The plan is not for complete self-sufficiency. Turnips might make winter feel a lot longer than it is already.
Instead, the target is to take the recent £24bn trade deficit in food and to cut it by £8bn. That would not only be achieved by substituting imported food with the home-grown variety, but by boosting exports.
At present, the big exports are Scottish - whisky and salmon. After that, they are chocolate, cheese, pork, gin, beef and breakfast cereals. Even English wine makes the top 10.
Salute the flag
The industry's strategy borrows heavily from the joined-up approach to the food and drink export effort in Scotland, Wales and the Republic of Ireland. It wants to see a similar approach to Scotland Food and Drink, with a new agency called UK Food and Drink, with £120m of annual UK government funding in its early years. They do so with a plea to retain divergent, devolved approaches across the UK.
This is but one answer to the looming battles within government, and outside it, about adopting food standards from trading partners other than the European Union, and notably the US: have neither.

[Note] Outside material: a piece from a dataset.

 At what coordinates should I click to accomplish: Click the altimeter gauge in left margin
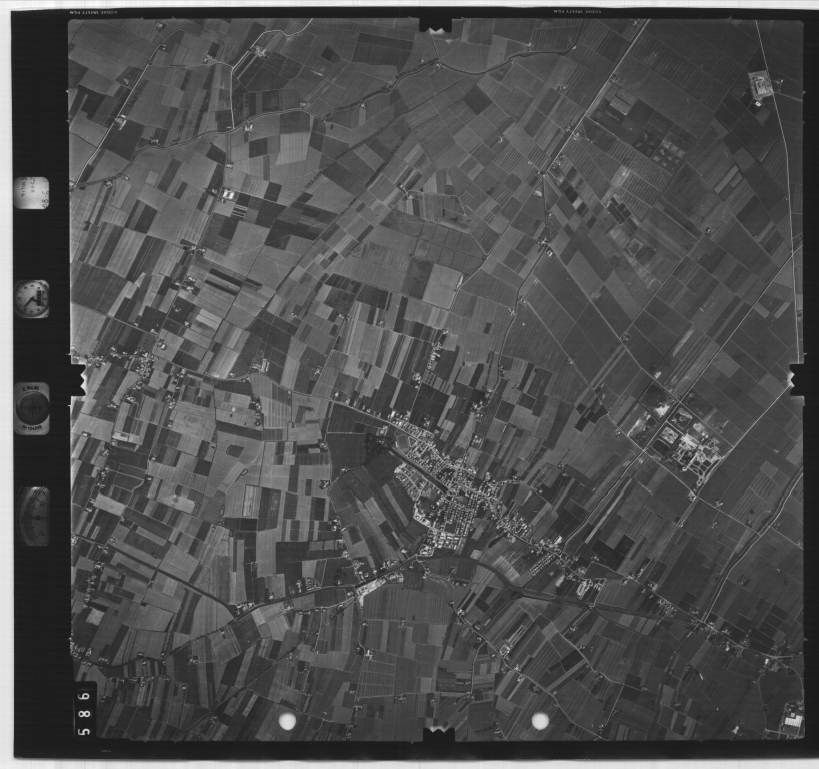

But it's not that simple. There are powerful forces driving international trade in food. Other countries will want trade deals that open up more sales to the UK, not less.
And it's a big ask of the consumer and retailers to make a shift to buying British, unless price, weakening sterling and tariffs combine for a decisive push in that direction.
The industry senses, as others do, that the current Covid-19 crisis, followed by Brexit, together offer an opportunity to plough through change much faster than is usually possible.
They want to plant a flag in the grocery aisles, which may be the union flag, the Saltire or Welsh dragon, in the hope that shoppers will rally to it and show patriotic loyalty to home-grown producers.